I think perhaps you are confusing Grace with the fact that we can only know who is saved by to who makes it to the end. But God knows who He has taken into His care without any such foreknowledge.
I think the question of whether the future is real or exists is irrelevant, for this is merely a matter of ones point of view. We can think of the future existing and yet retain free will if some aspects of the future exists in an indeterminate state. Do not forget that Christianity includes things like prophecy and predestination. One can think of our world of time and space as book for which God has written the broad outlines while leaving portions or details of the story for us to write ourselves. God can open the book to any page but why would He do such a thing? For the greatest enjoyment and participation in our live, aesthetics dictates that He will read the book in a time ordered fashion, and therefore not knowing the portions we write until the proper time.
It is another lesson of physics that it often takes several seemingly contradictory ways of looking at the same thing to get a complete understanding of it.
Your reasoning here is not intellegible to me.
That is a misuse of the this term I think, because I believe Traditional Christianity embraces the whole spectrum of Christian experience from Calvinism to Open Theism. The term Traditional Christianity more usually refers the the results of the fourth century eccumenical councils and the emphasis on the teachings of Paul as the basis for Christian theology, which is why I like to call it "Pauline Christianity" (although I must admit that calling it this would certainly have horrified the apostle Paul himself).
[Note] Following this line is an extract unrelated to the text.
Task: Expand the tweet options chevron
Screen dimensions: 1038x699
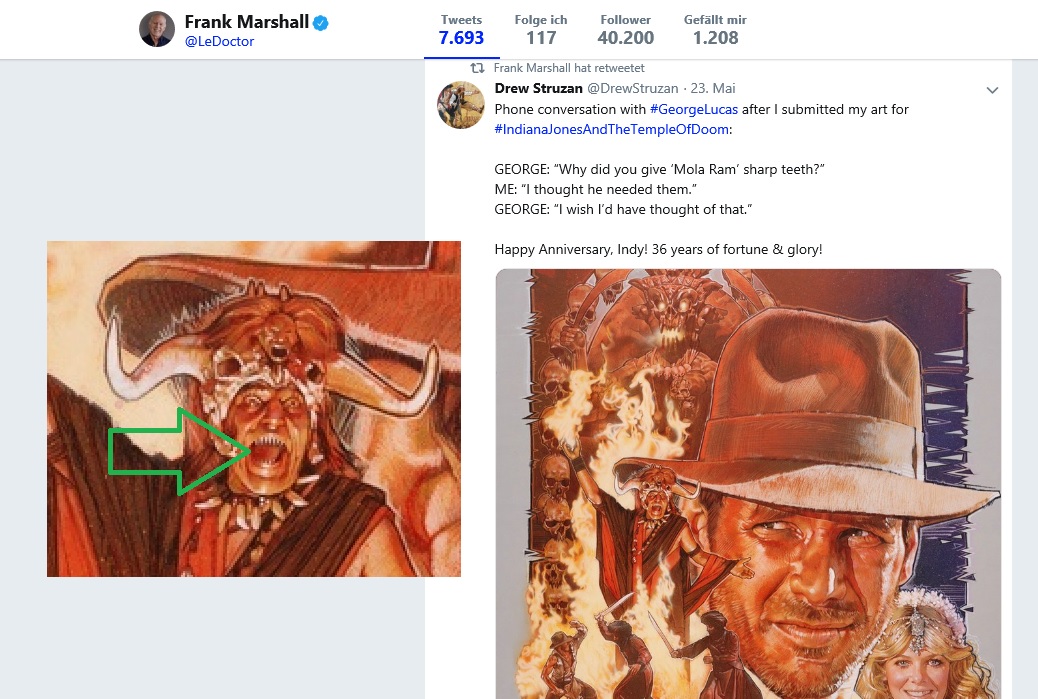Action: tap(992, 90)
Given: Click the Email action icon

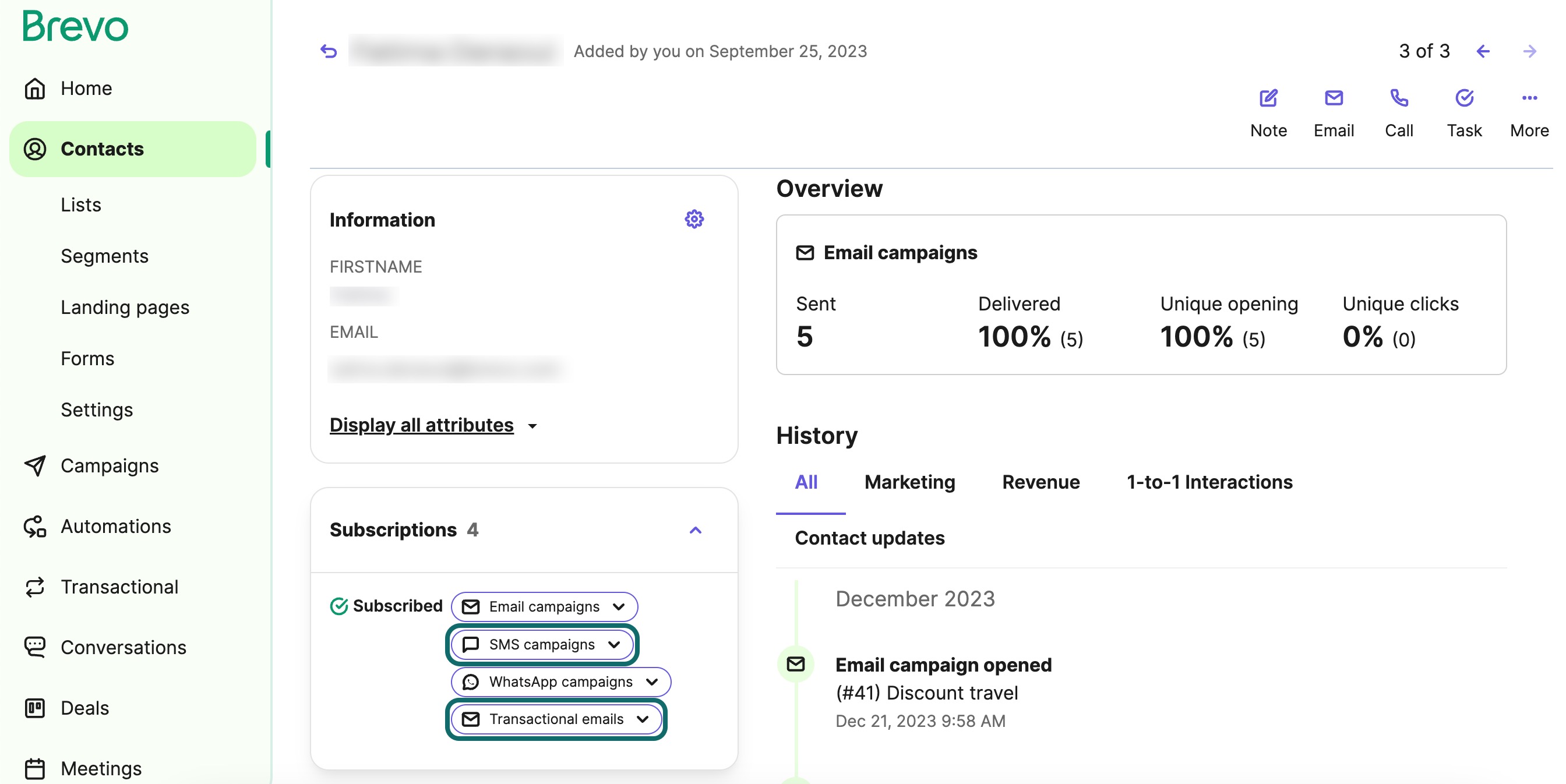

In any case this term refers to the constrast with such groups as Mormons, Jehova Witnesses and the Moonies who claim to follow the teachings of Jesus and who draw much of their ideas from the Bible but who do not abide by the eccumenical councils and have a bit of difficulty with the teachings of the apostle Paul.
I not only do not recognize the authority of Augustine, I do not even hold him in much regard. I consider the means by which his difficulties with Pelagius were resolved to be typical of the depths to which the Catholic church (and Augustine himself) had sunk. Sure the views of Pelagius were extreme but no more so than Augustine himself (with the heavy influence of Manicheaism he brought to Christianity) who once said that salvation was simply a matter of God selecting replacements for the angels that had fallen. I do not see the hand God working in the church (as in the eccumenical councils) past the fourth century. For while in the fourth century eccumenical councils we see divinely inspired compromise to embrace the fullness of Chritianity, in later autocratic decisions of the Catholic church we see a narrowing of Christianity as typified by Augustine's condemnation of Pelagius.